Lil Nas X: Marketing Genius, Queer Icon, or Both?

BY JEAN R PATEMAN

Lil Nas X has universal reach. Ever since his song “Old Time Road” topped the charts for weeks in 2019, he has been idolized by all, even seeming the opposite of his target fanbase.  Mr. X is a black gay man, and yet he had an overwhelmingly large conservative, racist, and homophobic fanbase. 

They casually ridicule him with homophobic comments since he’s not “obviously gay.” Its an incredibly ironic statement, because he doesn’t conform to the heteronormative portrayal of a “good gay man.” His music is incredibly sexual and he dresses the way he likes. It’s often flamboyant, often gender non-conforming and always incredible. So he never has fit the motif for a “good” gay man, but he’s kept his conservative fanbase?

Why? I can’t say. At this point however it does not matter, because Lil Nas X doesn’t want his conservative fanbase, and he’s a marketing genius. On March 26, 2021, He released Montero (Call Me By Your Name), a song that at surface level is very obviously a testament to Lil Nas X’s experience with religion being a gay man. 

The music video begins in the Garden of Eden, where Lil Nas X kisses the snake (presumably the same one who convinced Eve to take the apple from the forbidden tree), he is then forced into a courtroom-like scene where the crowd throws stones at him and yells at him. The scene then transitions to him, still as an angel in the sky where he then begins pole dancing to Hell. The choice to go there seems to be willing, as if he had a choice of what he did. This presents the message that he is fine with going to Hell if it means he gets to be himself.

Three days after releasing the song, he released 666 pairs of shoes for 1018 dollars each, called “Satan Shoes.” This was brilliant. This brought forth a whole new wave of Christian anger and fear-mongering. In fact, Lil Nas X argued with multiple well-known Christian conservatives, such as Kaitlyn Bennett and the governor of South Dakota. He even urged them to continue being mad at him: “i spent my entire teenage years hating myself because of the sh*t y’all preached would happen to me because i was gay. so i hope u are mad, stay mad, feel the same anger you teach us to have towards ourselves.” 

On Twitter, he writes to his 14-year-old self saying that even though he promised to never come out as gay or be that “person,” that he knows he is opening the doors for other queer people to just exist. He writes “but the truth is, i am. The agenda to make people stay the f*ck out of other people’s lives and stop dictating who they should be.”
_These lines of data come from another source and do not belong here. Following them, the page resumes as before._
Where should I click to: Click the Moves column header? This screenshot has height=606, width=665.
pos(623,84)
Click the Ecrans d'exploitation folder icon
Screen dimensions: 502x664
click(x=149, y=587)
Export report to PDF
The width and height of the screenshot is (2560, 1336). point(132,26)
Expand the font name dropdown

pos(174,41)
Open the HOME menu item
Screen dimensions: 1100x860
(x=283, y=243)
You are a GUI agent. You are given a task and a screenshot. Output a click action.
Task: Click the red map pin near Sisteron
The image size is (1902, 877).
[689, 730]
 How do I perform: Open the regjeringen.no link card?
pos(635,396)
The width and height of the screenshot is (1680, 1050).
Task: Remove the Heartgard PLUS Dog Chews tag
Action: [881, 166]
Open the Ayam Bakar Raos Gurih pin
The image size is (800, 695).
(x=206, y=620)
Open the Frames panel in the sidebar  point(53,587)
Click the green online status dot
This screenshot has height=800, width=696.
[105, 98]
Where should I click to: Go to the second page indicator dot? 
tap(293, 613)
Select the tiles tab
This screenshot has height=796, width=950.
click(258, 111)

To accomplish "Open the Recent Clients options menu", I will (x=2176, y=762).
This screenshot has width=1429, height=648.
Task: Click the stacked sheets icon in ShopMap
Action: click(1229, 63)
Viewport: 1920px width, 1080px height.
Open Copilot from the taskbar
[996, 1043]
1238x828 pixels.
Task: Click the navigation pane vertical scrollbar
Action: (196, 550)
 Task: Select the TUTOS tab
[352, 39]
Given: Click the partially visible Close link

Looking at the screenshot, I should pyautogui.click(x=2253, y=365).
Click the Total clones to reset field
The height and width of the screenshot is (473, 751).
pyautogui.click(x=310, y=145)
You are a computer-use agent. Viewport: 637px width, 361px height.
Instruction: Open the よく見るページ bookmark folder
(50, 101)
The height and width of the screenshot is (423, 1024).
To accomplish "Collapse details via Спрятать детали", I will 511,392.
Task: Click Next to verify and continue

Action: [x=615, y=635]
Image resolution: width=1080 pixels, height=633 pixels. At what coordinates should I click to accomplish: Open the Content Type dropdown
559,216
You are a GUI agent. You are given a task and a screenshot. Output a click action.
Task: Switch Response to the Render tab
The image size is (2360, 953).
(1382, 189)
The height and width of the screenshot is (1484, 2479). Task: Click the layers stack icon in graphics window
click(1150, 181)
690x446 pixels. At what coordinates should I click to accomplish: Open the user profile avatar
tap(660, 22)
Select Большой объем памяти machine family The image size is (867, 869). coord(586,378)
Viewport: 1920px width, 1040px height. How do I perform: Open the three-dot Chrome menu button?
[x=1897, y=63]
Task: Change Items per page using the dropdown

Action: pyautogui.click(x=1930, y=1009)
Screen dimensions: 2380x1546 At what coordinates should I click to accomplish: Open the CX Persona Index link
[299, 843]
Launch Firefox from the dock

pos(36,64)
Lil Nas X had to make a choice at some point, whether he was going to produce music that could be simplified and consumed by children and conservatives, or whether he would narrow his fanbase. And he made his choice in the most artful way. He doesn’t want his concerts and streams to be full of people who insist that he diminishes himself and he made that clear, while also opening a lot of doors for the LGBTQ community and future queer youth in the music industry.